Australia ends insurance subsidies for naturopathy, homeopathy, and more

Posted 23 October 2017

The Australian government has eliminated the insurance subsidy for 17 alternative health practices due to a lack of evidence for efficacy.

An article by Scott Gavura, published in Science Based Medicine, makes the following points (extracts):

Public health care systems face criticism when they spend money on treatments that don’t work. With ageing populations and the rising cost of treatments, there’s more and more scrutiny of what these programs pay for. One of the most effective ways that insurance programs can reduce the use of a health service or treatment is to simply stop paying for it. But this is relatively uncommon, because once a benefit’s in place, there tends to be a lot of resistance to change – even if the move was wrongheaded to begin with. That’s one of the (many) reasons this blog has been critical of permitting the licensing of alternative-to-health providers like homeopaths and naturopaths. Legislation gives the alternative medicine a veneer of legitimacy (scientific or otherwise), and this legislative alchemy is the first step towards insurance coverage.

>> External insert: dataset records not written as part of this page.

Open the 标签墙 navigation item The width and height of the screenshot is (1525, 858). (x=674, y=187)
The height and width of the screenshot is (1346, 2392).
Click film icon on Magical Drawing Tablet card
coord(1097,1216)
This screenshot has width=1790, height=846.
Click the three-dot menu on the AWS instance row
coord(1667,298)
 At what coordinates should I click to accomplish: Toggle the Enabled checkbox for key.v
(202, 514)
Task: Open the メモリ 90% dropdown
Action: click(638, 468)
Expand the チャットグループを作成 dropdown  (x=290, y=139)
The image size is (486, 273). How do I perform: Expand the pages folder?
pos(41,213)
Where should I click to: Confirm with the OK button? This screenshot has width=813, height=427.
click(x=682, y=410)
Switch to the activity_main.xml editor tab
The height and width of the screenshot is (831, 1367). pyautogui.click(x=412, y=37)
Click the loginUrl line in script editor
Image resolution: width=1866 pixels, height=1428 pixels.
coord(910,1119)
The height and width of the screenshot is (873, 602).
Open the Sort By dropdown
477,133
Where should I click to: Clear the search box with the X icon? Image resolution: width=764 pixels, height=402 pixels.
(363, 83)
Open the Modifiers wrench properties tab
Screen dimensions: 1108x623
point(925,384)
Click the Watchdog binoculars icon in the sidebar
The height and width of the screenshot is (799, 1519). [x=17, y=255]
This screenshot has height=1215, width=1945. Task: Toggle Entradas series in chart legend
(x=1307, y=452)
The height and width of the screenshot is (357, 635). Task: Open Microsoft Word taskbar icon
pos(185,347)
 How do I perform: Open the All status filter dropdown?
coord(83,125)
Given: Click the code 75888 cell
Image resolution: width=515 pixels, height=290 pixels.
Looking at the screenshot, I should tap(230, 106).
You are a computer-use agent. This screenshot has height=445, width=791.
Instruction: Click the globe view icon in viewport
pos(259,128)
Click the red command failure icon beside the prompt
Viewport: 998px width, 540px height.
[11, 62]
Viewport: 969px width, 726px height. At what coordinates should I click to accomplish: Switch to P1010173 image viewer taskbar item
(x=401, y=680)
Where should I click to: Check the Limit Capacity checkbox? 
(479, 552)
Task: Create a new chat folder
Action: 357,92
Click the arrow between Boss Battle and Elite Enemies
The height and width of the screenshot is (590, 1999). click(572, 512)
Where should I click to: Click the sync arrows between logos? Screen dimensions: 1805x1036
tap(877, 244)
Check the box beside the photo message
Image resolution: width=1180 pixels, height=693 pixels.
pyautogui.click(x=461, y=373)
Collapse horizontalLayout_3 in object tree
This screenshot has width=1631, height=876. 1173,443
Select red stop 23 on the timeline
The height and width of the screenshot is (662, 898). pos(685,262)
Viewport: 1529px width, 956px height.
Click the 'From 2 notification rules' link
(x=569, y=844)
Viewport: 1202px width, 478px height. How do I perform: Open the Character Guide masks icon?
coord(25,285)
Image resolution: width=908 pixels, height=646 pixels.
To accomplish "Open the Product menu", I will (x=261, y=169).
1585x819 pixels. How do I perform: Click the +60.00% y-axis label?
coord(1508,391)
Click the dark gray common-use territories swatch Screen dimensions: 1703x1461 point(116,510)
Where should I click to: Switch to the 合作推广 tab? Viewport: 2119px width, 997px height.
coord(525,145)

The review evaluated the following treatments:

  • ◾Alexander technique
  • ◾Aromatherapy
  • ◾Bowen therapy
  • ◾Buteyko
  • ◾Feldenkrais
  • ◾Herbalism/western herbalism (Chinese and Ayurvedic medicine were excluded from the review)
  • ◾Homeopathy
  • ◾Iridology
  • ◾Kinesiology
  • ◾Massage or manual therapies
  • ◾Naturopathy
  • ◾Pilates
  • ◾Reflexology
  • ◾Rolfing
  • ◾Shiatsu
  • ◾Tai chi
  • ◾Yoga

Not surprisingly, based on the report, the Australian government has now removed coverage for all 17 therapies studied in the initial review.